Research and Creative Activity
The Office of Research and Creative Activity (ORCA) supports faculty, staff, and students in their ongoing scholarly activities at UNO by providing leadership in the development of future research programs, creative collaborations, efforts in community engagement, and securing grants and partnerships that will advance knowledge, help realize economic and human potential, and serve the interests of society.
Learn how ORCA can help you identify funding opportunities, access forms and other resources designed specifically for faculty. Faculty click here.
Learn about the research and creative activity opportunities available for students and how you can participate in the annual Student Research and Creative Activity Fair. Students click here.
Current Research Projects
Dr. Heerten Rodriguez's research involves sexuality and stigmatized bodies. Experiences of weight stigma and anti-fat bias are common and occur across all life domains. However, there is little research documenting and exploring these within the domain of sexuality. Based on in-depth interviews with 60 participants who self-identified as having larger body sizes, this research seeks to document lived experiences of sexualized oppression and responses to oppression.
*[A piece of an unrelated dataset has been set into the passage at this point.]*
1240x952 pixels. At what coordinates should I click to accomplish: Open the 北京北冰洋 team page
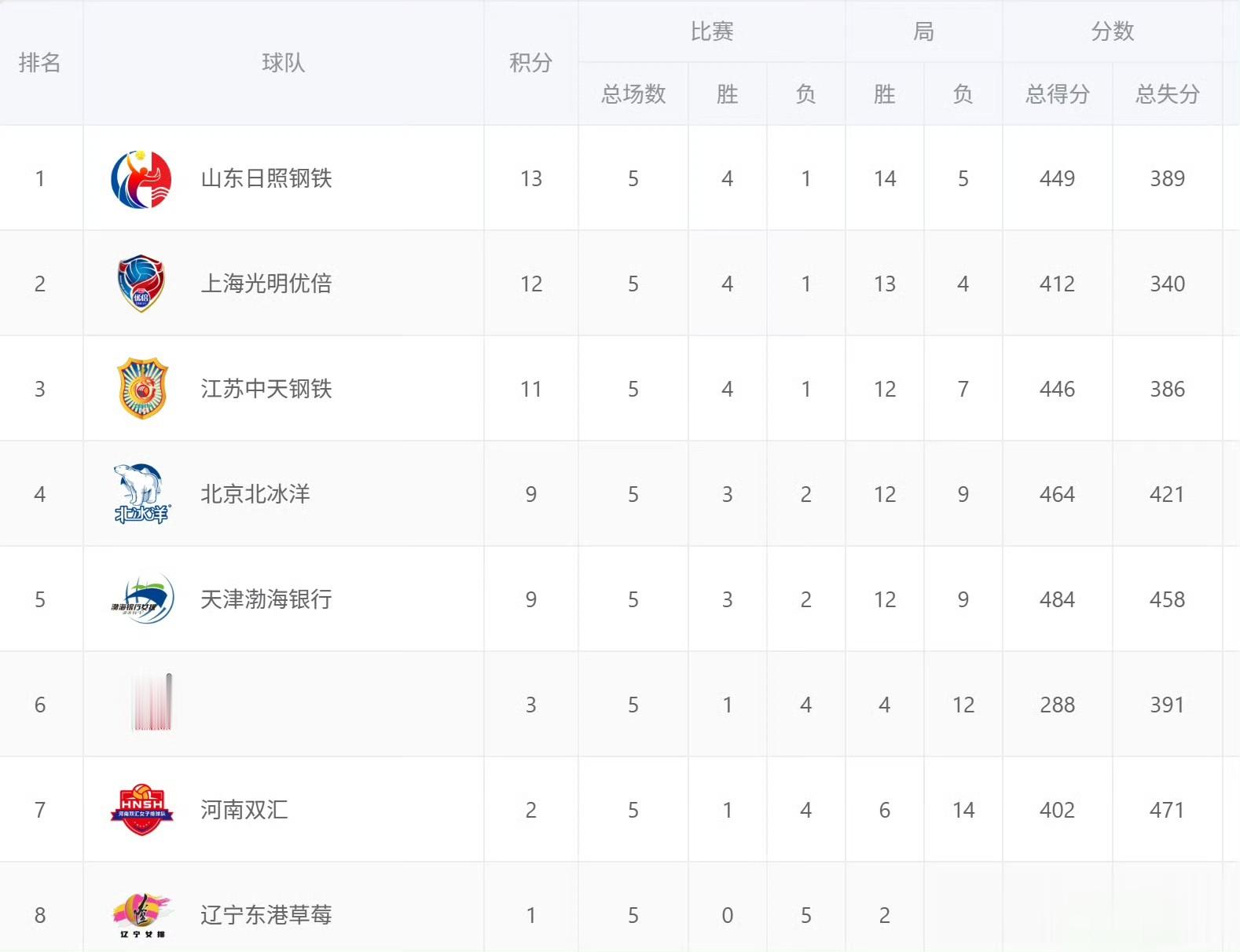click(x=255, y=494)
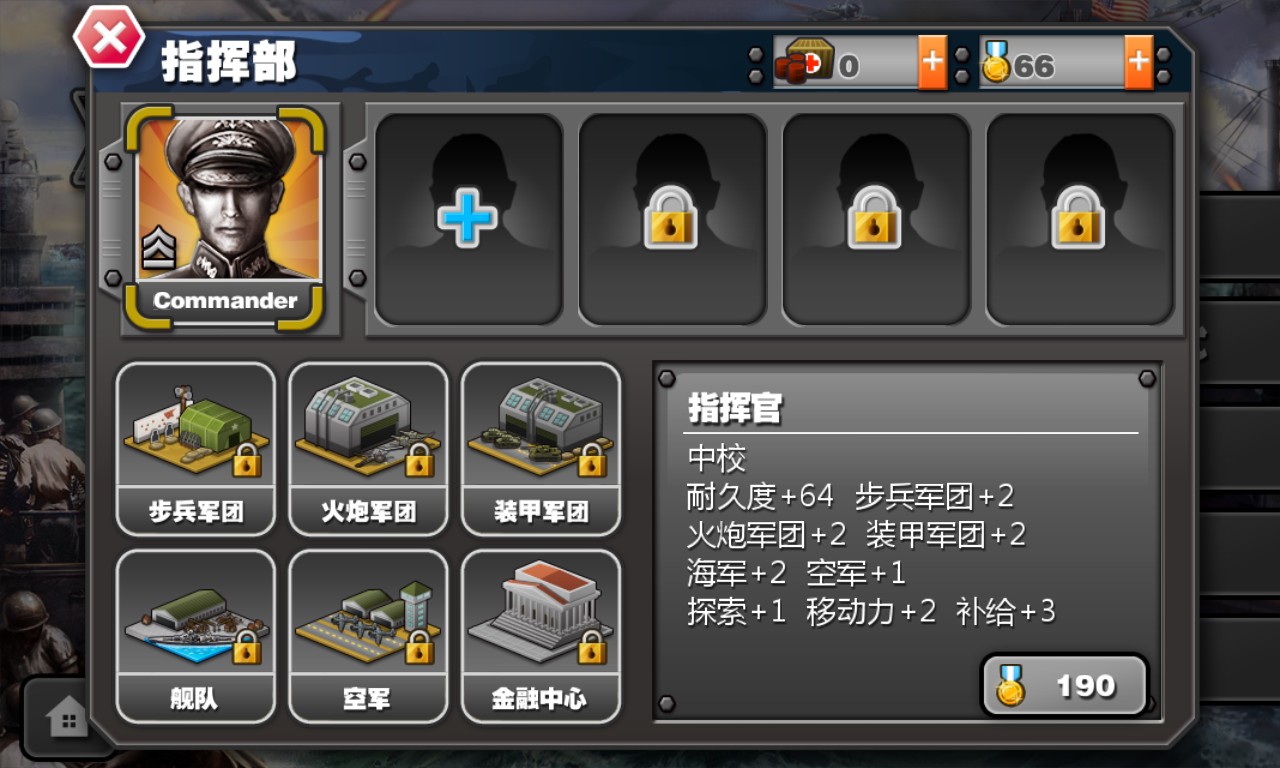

Working in collaboration with Midlands Sexual Health Research Collaborative LBGTQ+ program, a survey was created to capture a snapshot of the experiences and needs of Nebraska’s LGBTQ+ communities. The survey explores LGBTQ+ communities’ needs and experiences in multiple domains, including physical, mental and sexual health, healthcare access, discrimination and violence, and social wellbeing.
Dr. Heerten Rodriguez, along with the NE DHHS Drug Overdose Prevention Program, has contracted with STEPs to evaluate trends in drug use behaviors in Nebraska. Using interviews with substance use treatment providers and those with lived experience misusing substances, these evaluation projects explore the needs and opportunities for drug overdose prevention work in Nebraska.
Dr. Reay is involved in social work regulation, examination, and ethics initiatives to include representing the profession of social work on the Nebraska Board of Mental Health Practice. In 2021 Dr. Reay will conclude her 13-year term on the Board, where she works collaboratively with other behavioral health professions on developing macro policies and regulations for mental health practice. As a regulator, she provides an expert opinion on discipline for mental health practitioners. Globally, Dr. Reay is actively involved with the International Association of Social Work Boards and is the Nebraska voting member on social work model practice. She has been a participant in both the practice analysis process of ensuring that the social work boards exam content is relevant to the current professional practice experience and the exam cut score process, which assists in determining the passing rate of the exam. Twice a year, Dr. Reay provides free workshops for students and community members on regulation, ethics, and licensure, which over 100 participants consistently attend. Dr. Reay is an item writer for the International Association of Social Work Boards examination. She is currently writing a manuscript regarding lessons learned from her service on a regulatory board and researching community and social worker perceptions of licensure. Dr. Reay frequently speaks on the overlay of licensure, examination, and ethics.
Dr. Reay’s research interests include implementation science specifically related to teaching social work students clinical treatment modalities and the factors that influence implementing evidence-based clinical treatment strategies after students graduate. She currently has a manuscript in review based on her longitudinal study of social worker knowledge of evidence-based practice before graduation and up to five years after graduation. Dr. Reay’s current research initiatives include the study of knowledge acquisition for mental health practitioners in evidence-based approaches to treat youth with co-occurring developmental disabilities and mental health conditions. This research is based on her role as the Nebraska System of Care Training and Technical Assistance Coordinator, a SAMHSA and state-funded initiative. She is currently working on two manuscripts based on her research of differing training modalities to teach mental health practitioners evidence-based treatment approaches in providing clinical services to youth who experience problematic behaviors.
Dr. Zhang’s primary research focus is child well-being. Her interest in this area began with a co-authored paper on the development of multidimensional child well-being indicators for China. Inspired by the rights-based perspective, she became particularly interested in studying children’s subjective well-being, which is how children evaluate their own lives. Her research aims to highlight children’s voices in matters that affect them and examine how different aspects of the ecological system affect children’s well-being.
Dr. Zhang is also interested in the well-being of children with Autism Spectrum Disorder (ASD) and their parents. She has been working on studies that examine the mental health profile of parents with children with ADS and its relationships with their attachment style and the severity of their children’s ASD. Her next research project in an interdisciplinary research team aims to address the role of parents in providing effective intervention and treatments to their children with ASD.